[Opening RECORD EXTRACTS section]

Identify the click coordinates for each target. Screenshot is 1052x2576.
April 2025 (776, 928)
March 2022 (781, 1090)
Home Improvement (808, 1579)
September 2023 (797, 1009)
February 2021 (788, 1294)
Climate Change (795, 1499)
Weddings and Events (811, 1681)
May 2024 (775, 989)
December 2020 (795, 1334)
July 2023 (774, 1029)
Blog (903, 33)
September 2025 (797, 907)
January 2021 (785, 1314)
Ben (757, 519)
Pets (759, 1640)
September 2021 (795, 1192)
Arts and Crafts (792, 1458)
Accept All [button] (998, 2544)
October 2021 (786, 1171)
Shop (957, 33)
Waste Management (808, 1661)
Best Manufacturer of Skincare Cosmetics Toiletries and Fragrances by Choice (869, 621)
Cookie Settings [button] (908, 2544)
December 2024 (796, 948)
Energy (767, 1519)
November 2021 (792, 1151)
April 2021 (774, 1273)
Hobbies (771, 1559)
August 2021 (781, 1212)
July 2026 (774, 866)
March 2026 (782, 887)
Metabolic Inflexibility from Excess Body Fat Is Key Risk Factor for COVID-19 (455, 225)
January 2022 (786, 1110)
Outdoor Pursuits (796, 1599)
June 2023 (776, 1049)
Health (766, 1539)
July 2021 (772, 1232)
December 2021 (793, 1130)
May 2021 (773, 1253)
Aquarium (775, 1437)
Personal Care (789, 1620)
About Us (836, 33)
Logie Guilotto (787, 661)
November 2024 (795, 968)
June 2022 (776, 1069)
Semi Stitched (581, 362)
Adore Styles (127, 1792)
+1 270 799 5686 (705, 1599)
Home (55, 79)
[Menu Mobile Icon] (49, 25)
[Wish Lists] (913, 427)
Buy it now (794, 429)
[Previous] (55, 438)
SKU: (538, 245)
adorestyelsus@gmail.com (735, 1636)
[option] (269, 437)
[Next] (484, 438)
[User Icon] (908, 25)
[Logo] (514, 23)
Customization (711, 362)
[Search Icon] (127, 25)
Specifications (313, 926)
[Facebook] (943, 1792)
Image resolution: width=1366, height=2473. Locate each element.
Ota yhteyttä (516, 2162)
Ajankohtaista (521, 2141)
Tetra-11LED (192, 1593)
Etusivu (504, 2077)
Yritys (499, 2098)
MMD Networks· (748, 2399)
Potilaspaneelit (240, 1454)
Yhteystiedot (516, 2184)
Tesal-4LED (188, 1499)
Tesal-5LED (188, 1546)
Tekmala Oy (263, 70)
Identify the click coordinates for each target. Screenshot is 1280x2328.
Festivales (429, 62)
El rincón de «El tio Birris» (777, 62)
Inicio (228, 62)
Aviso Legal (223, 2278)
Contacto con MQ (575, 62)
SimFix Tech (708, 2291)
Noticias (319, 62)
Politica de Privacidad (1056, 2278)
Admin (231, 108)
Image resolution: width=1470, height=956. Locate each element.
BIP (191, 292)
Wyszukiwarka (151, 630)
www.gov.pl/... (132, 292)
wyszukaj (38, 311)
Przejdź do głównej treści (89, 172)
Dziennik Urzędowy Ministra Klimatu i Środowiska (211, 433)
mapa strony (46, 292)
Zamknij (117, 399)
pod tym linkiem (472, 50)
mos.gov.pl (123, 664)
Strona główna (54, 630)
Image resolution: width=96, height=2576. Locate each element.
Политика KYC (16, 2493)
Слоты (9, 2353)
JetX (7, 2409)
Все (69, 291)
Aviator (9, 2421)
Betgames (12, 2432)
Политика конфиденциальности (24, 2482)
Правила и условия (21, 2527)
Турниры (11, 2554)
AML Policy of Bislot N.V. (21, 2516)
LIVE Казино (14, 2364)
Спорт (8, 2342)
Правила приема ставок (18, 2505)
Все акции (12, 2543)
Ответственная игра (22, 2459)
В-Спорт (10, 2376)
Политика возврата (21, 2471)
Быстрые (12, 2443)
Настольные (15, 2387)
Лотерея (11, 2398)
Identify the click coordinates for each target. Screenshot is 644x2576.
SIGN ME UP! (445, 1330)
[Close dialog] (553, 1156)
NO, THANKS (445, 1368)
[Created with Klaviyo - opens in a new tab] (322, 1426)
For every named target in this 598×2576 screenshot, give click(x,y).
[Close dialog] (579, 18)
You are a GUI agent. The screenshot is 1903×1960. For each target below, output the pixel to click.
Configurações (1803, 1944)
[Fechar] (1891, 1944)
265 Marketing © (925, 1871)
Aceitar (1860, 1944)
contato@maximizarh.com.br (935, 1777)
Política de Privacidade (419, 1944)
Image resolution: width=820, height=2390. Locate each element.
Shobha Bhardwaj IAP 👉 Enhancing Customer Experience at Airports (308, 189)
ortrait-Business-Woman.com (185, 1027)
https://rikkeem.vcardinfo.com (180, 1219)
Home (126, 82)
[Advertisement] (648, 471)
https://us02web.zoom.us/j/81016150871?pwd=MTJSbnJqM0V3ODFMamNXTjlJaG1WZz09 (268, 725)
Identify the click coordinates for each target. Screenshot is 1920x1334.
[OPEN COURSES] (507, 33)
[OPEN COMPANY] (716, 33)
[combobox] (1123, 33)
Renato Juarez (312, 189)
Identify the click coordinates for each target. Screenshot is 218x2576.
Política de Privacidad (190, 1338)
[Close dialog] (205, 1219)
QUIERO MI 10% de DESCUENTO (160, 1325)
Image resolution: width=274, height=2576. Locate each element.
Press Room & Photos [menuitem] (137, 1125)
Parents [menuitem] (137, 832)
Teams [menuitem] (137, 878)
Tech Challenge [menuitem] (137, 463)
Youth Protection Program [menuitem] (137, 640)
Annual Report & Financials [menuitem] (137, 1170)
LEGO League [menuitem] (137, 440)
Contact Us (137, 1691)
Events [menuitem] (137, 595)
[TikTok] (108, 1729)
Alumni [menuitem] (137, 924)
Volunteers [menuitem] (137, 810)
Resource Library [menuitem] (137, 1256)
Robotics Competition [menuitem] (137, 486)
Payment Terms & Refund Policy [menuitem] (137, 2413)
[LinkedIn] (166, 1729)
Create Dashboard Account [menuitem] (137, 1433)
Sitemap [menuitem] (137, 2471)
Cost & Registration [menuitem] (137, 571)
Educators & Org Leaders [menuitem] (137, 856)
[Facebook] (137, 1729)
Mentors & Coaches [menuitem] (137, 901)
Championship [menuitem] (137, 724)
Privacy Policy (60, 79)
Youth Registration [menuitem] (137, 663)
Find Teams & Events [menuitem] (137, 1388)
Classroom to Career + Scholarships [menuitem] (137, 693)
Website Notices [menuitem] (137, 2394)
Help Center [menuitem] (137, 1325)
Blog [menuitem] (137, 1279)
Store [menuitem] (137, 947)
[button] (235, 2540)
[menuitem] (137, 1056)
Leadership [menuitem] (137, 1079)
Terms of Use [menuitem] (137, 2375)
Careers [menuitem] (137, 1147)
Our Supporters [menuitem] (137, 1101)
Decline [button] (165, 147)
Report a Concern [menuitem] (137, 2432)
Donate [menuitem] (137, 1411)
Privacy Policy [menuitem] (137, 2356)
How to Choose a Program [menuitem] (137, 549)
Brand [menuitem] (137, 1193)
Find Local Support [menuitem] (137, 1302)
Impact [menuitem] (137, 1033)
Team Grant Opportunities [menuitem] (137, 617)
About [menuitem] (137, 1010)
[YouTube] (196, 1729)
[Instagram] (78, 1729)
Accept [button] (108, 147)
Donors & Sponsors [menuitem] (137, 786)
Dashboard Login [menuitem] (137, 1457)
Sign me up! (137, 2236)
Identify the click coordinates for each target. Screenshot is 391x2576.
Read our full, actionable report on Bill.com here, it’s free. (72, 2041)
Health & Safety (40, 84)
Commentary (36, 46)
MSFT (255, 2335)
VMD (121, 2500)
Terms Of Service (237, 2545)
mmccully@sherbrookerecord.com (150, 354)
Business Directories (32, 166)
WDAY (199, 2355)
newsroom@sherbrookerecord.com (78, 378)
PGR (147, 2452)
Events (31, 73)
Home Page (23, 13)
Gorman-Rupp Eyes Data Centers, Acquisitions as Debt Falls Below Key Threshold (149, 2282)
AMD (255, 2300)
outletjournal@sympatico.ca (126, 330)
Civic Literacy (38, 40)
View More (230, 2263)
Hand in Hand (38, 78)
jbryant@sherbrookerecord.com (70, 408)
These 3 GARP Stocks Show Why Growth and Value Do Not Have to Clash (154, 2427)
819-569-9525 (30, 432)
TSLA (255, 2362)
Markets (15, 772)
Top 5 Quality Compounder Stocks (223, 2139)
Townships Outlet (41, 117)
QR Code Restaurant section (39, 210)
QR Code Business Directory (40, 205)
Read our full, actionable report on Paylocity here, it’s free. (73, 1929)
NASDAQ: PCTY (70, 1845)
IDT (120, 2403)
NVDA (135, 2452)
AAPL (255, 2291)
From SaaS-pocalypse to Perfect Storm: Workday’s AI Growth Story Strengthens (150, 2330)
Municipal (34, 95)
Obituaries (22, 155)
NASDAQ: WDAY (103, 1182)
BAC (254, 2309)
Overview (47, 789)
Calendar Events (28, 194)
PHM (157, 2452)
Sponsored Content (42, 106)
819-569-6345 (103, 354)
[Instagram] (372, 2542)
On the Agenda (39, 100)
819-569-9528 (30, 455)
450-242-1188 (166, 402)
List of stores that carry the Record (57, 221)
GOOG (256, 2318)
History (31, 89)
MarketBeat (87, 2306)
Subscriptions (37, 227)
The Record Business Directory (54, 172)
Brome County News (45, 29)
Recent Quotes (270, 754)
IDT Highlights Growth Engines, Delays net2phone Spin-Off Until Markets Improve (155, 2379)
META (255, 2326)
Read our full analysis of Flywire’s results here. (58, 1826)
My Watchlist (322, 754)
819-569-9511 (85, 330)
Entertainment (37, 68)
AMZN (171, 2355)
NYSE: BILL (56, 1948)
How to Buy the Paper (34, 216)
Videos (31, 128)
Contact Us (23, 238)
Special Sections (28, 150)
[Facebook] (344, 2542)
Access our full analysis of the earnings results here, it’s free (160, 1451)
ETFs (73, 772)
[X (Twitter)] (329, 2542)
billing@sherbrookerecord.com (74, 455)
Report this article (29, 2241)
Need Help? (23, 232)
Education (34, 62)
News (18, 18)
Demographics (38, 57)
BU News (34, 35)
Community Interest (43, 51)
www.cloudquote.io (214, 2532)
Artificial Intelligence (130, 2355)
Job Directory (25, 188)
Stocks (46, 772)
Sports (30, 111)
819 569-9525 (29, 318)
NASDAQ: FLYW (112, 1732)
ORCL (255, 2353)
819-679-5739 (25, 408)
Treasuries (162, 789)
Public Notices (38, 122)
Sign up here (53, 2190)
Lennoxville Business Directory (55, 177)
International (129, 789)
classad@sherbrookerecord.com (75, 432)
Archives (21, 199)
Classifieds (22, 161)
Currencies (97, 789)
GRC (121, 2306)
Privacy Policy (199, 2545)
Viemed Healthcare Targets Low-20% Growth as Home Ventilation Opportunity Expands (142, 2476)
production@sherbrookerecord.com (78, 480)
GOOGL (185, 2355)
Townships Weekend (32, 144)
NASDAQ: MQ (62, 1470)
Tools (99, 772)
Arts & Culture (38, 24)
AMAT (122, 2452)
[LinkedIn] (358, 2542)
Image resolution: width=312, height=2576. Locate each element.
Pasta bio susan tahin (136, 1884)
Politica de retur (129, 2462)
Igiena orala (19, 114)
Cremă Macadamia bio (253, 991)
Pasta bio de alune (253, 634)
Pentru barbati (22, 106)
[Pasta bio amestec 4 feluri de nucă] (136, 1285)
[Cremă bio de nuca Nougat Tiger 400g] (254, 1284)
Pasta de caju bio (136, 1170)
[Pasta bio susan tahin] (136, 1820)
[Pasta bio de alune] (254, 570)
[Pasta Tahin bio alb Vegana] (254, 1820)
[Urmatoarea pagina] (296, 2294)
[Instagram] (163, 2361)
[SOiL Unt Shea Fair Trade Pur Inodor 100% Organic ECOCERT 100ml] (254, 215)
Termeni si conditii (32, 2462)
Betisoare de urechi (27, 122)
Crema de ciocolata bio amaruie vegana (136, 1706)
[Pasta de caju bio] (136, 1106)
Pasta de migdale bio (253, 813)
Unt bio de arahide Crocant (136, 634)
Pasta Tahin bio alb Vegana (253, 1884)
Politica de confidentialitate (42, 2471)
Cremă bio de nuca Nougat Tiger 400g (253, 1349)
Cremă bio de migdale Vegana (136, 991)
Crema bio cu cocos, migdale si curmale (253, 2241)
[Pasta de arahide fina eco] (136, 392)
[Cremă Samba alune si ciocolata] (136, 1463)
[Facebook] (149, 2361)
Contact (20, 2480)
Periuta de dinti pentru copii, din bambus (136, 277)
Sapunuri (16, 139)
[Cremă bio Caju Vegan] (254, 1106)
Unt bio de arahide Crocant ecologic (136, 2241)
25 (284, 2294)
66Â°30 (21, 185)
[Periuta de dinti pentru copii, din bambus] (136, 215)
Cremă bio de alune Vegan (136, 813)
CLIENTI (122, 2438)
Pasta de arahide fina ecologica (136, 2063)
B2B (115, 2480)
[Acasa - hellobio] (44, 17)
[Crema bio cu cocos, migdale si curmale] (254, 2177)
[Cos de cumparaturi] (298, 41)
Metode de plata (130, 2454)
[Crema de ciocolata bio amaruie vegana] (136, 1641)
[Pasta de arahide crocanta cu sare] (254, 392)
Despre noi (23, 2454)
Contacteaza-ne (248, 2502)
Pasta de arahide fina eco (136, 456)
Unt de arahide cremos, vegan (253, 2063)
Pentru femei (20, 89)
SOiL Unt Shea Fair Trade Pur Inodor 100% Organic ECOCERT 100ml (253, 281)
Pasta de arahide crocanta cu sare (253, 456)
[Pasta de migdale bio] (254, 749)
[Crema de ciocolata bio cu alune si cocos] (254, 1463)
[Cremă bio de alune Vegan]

[Closing RECORD EXTRACTS section]

=== PROBLEM STATEMENT ===
Using the entries above, give again exactly the lines from the line holding "Decline [button] (165, 147)" through the line holding "Subscriptions (37, 227)". Include both end lines and nothing else.

=== RESULT FOR THIS EXERCISE ===
Decline [button] (165, 147)
Report a Concern [menuitem] (137, 2432)
Donate [menuitem] (137, 1411)
Privacy Policy [menuitem] (137, 2356)
How to Choose a Program [menuitem] (137, 549)
Brand [menuitem] (137, 1193)
Find Local Support [menuitem] (137, 1302)
Impact [menuitem] (137, 1033)
Team Grant Opportunities [menuitem] (137, 617)
About [menuitem] (137, 1010)
[YouTube] (196, 1729)
[Instagram] (78, 1729)
Accept [button] (108, 147)
Donors & Sponsors [menuitem] (137, 786)
Dashboard Login [menuitem] (137, 1457)
Sign me up! (137, 2236)
Identify the click coordinates for each target. Screenshot is 391x2576.
Read our full, actionable report on Bill.com here, it’s free. (72, 2041)
Health & Safety (40, 84)
Commentary (36, 46)
MSFT (255, 2335)
VMD (121, 2500)
Terms Of Service (237, 2545)
mmccully@sherbrookerecord.com (150, 354)
Business Directories (32, 166)
WDAY (199, 2355)
newsroom@sherbrookerecord.com (78, 378)
PGR (147, 2452)
Events (31, 73)
Home Page (23, 13)
Gorman-Rupp Eyes Data Centers, Acquisitions as Debt Falls Below Key Threshold (149, 2282)
AMD (255, 2300)
outletjournal@sympatico.ca (126, 330)
Civic Literacy (38, 40)
View More (230, 2263)
Hand in Hand (38, 78)
jbryant@sherbrookerecord.com (70, 408)
These 3 GARP Stocks Show Why Growth and Value Do Not Have to Clash (154, 2427)
819-569-9525 (30, 432)
TSLA (255, 2362)
Markets (15, 772)
Top 5 Quality Compounder Stocks (223, 2139)
Townships Outlet (41, 117)
QR Code Restaurant section (39, 210)
QR Code Business Directory (40, 205)
Read our full, actionable report on Paylocity here, it’s free. (73, 1929)
NASDAQ: PCTY (70, 1845)
IDT (120, 2403)
NVDA (135, 2452)
AAPL (255, 2291)
From SaaS-pocalypse to Perfect Storm: Workday’s AI Growth Story Strengthens (150, 2330)
Municipal (34, 95)
Obituaries (22, 155)
NASDAQ: WDAY (103, 1182)
BAC (254, 2309)
Overview (47, 789)
Calendar Events (28, 194)
PHM (157, 2452)
Sponsored Content (42, 106)
819-569-6345 (103, 354)
[Instagram] (372, 2542)
On the Agenda (39, 100)
819-569-9528 (30, 455)
450-242-1188 (166, 402)
List of stores that carry the Record (57, 221)
GOOG (256, 2318)
History (31, 89)
MarketBeat (87, 2306)
Subscriptions (37, 227)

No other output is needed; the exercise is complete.